諦めてた頃に現れたあの人達に助けられ。やっと、やっと進めるって前に向ける認められる場所が出来たって。
なのに。
あれからどうしてこんなにも人が消えてるんだろうか。
あの時、生まれてきたことすら間違いだったのか。
あの日。兄様の本当の妹が亡くなった時に私が生まれなければこんなに人が死に、傷つくことはなかったのかもしれない。

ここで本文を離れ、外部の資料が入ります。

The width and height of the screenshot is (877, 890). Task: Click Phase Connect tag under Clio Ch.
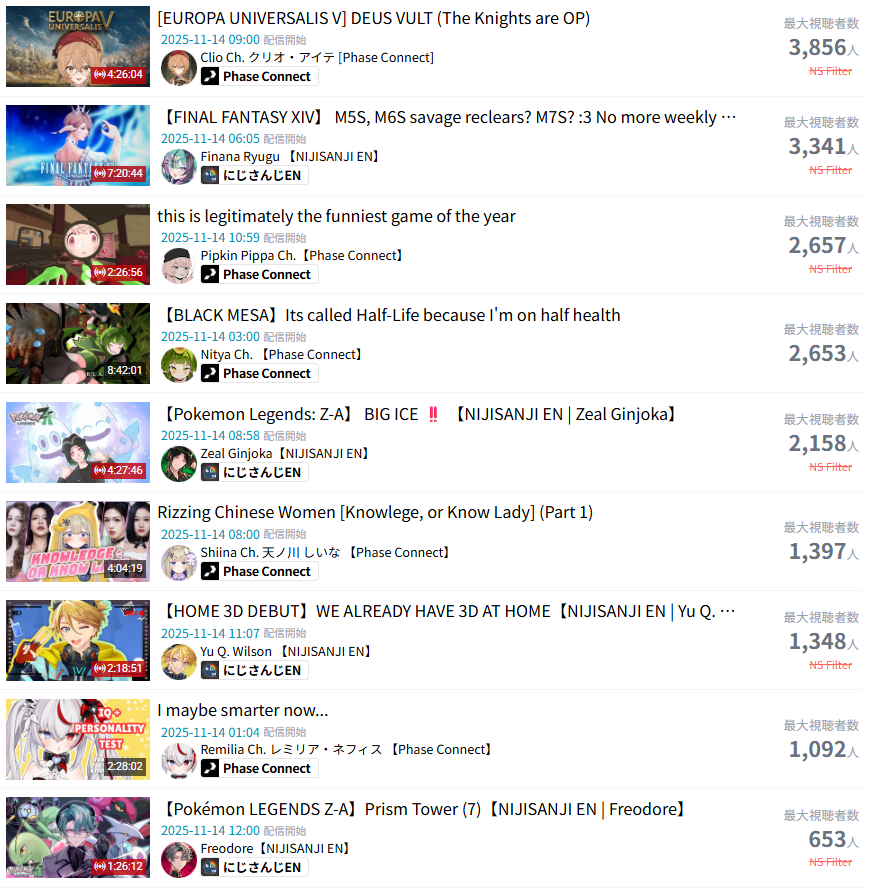coord(259,76)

近藤さんに拾われた時、こんな世界でも生きてみようと。そう言ったあの人の言葉を信じて前を進んできたけれどそう思うことすら私には許されなかったのだろう。
(ーーー…私なんで生きてるんだろ)
『っ‼』
首に腕を回されググッとに力を込められる。息苦しさに顔を歪めると蘭が耳元で笑う。
「嬢ちゃま、今どんな顔してらっしゃると思います?」
『…』
「絶望ですわ、絶望。ふふ、やっとその顔が見れた」
(ーーー嗚呼、私この世界に絶望したんだ)
世界広しという。きっとこの片隅で起こってることは大きな世界からしたらなんでもないことで、明日になれば私がこうなってることさえみんな忘れる。
私がここで蘭に殺されれば
火事の主犯だった娘なことも
蓮を守れなかったことも
雪さんに手を伸ばせなかったことも
兄様を斬ったことも
生まれてきたことも
全部許されるのかな?
もう…
『蘭、殺していいよ』
疲れたんだ。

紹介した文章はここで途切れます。